In the data below, set down exactly the lines from the one containing "Click the Remote" up to and including the one containing "Select the Text tool in the toolbox". Leave the pictures out.
[Start of section]
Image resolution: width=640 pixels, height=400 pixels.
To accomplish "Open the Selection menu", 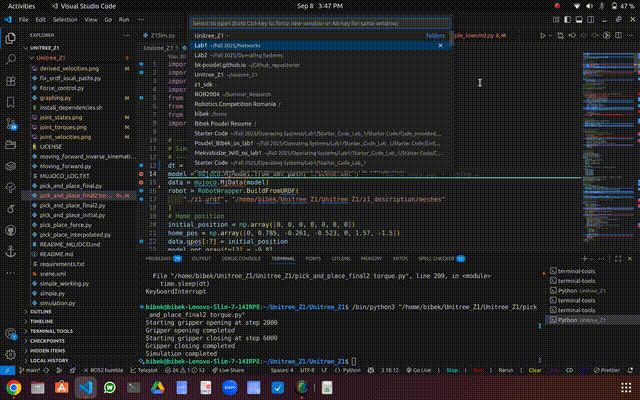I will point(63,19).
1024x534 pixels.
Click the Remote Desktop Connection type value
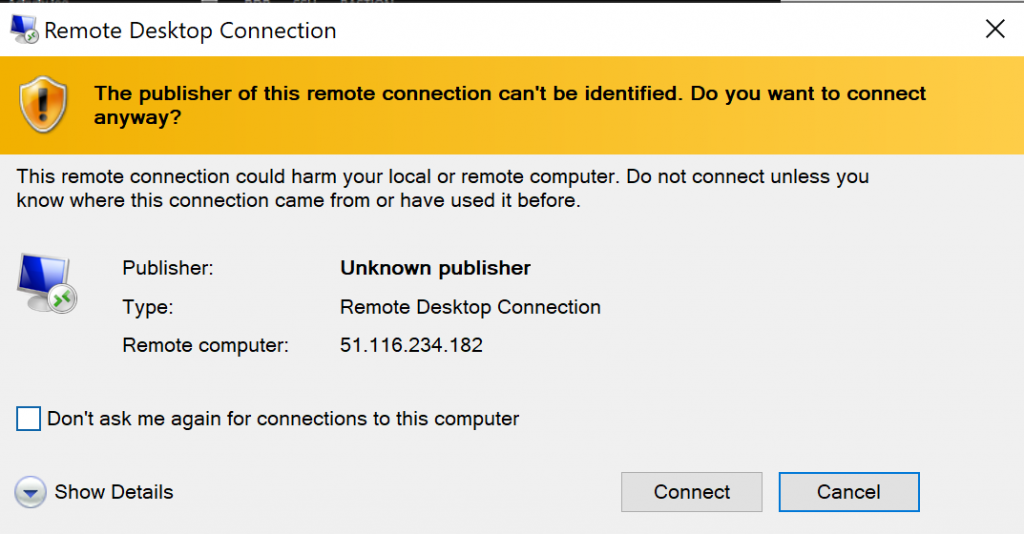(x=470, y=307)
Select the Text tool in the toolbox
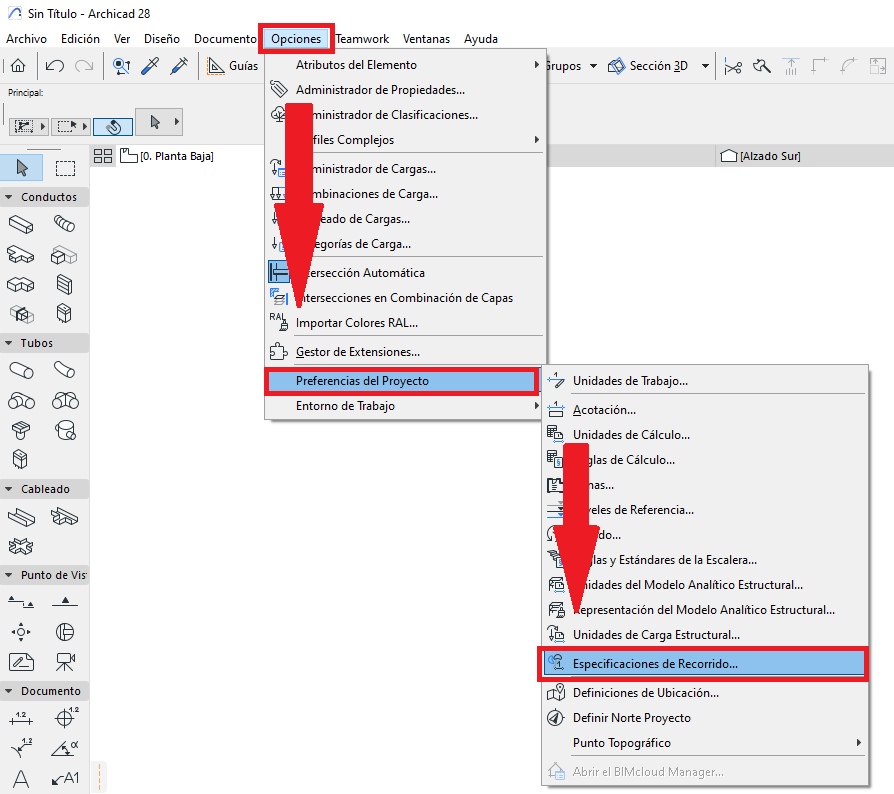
[End of section]
[Start of section]
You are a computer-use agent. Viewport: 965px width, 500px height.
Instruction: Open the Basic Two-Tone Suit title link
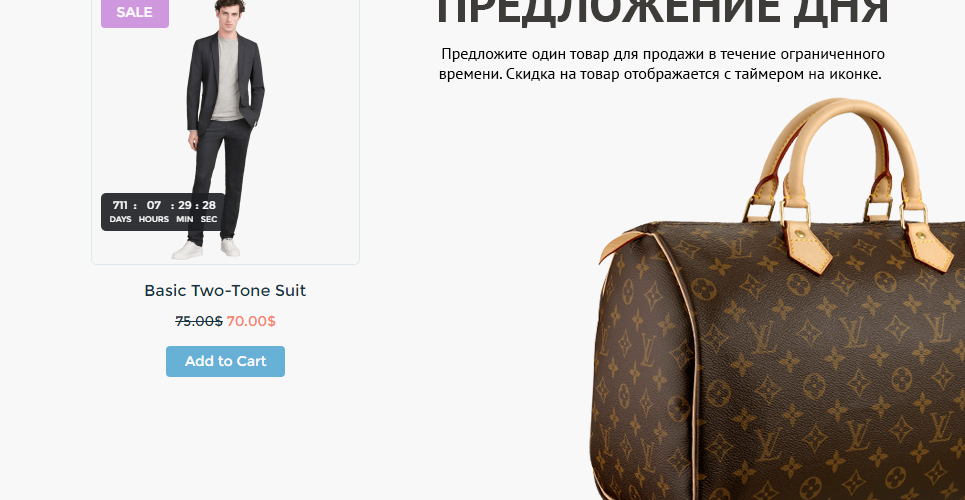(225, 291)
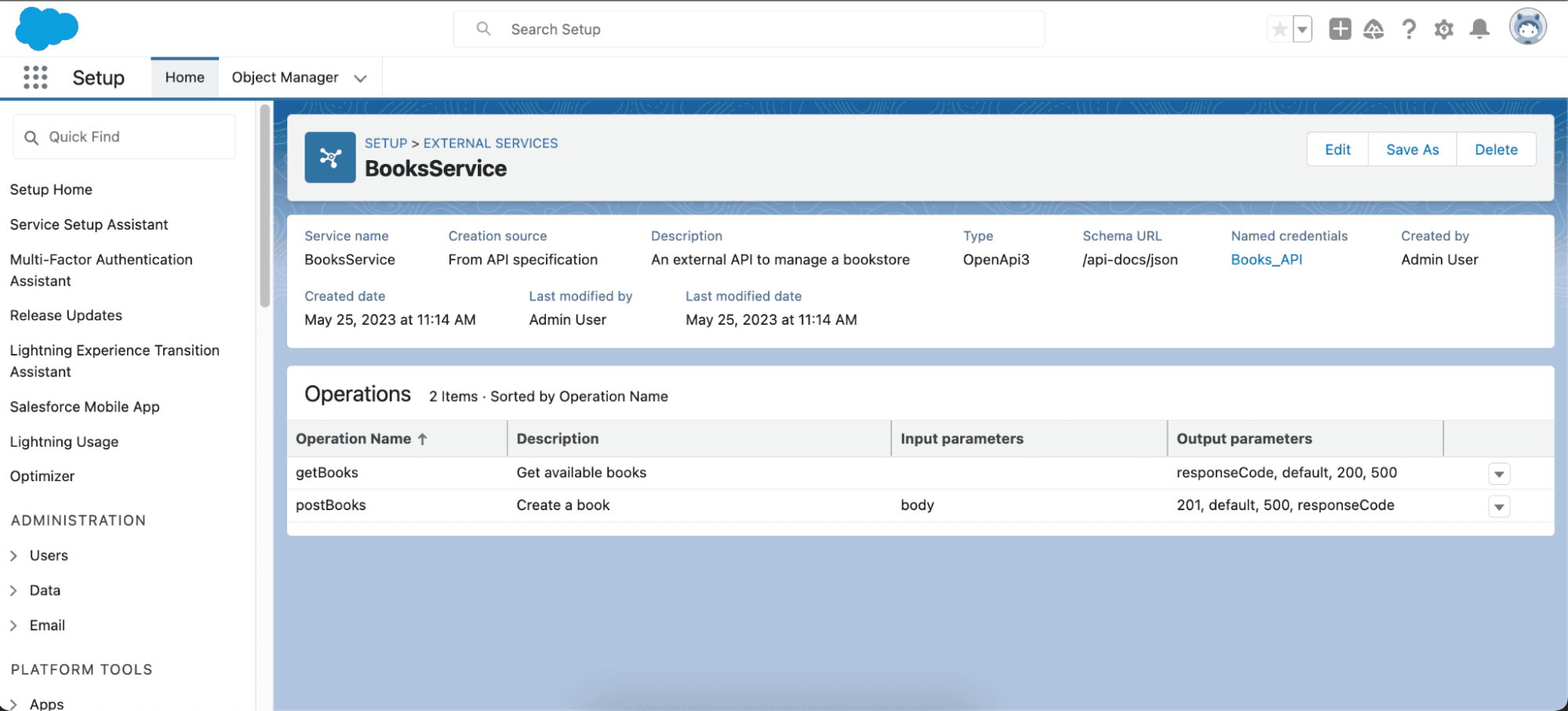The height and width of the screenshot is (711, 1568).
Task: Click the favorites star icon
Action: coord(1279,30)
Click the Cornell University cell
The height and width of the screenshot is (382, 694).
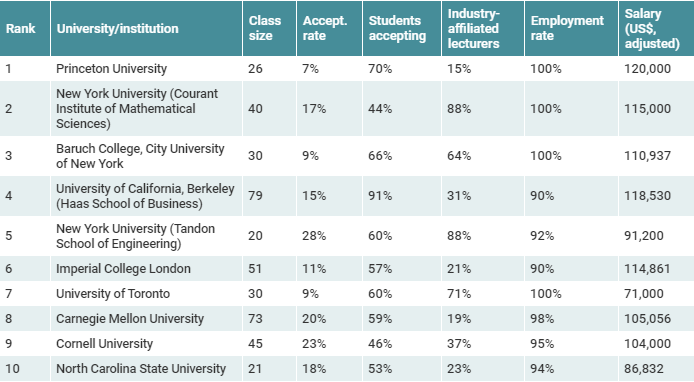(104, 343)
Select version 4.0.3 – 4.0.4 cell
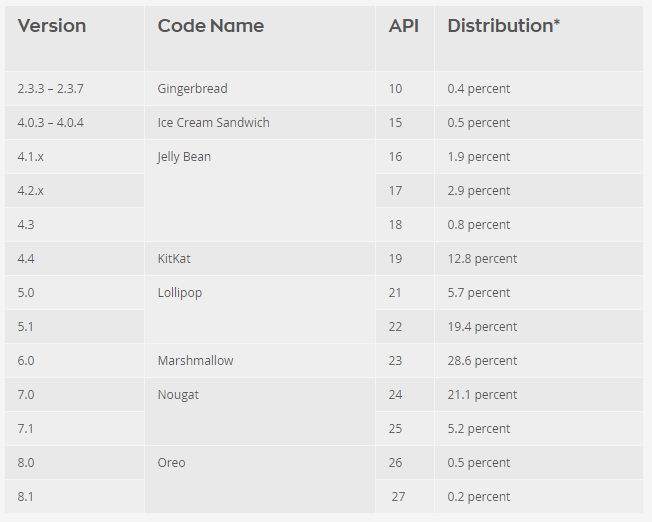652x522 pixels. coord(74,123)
[End of section]
- [Response]
Click the Remote Desktop Connection type value
(x=470, y=307)
Select the Text tool in the toolbox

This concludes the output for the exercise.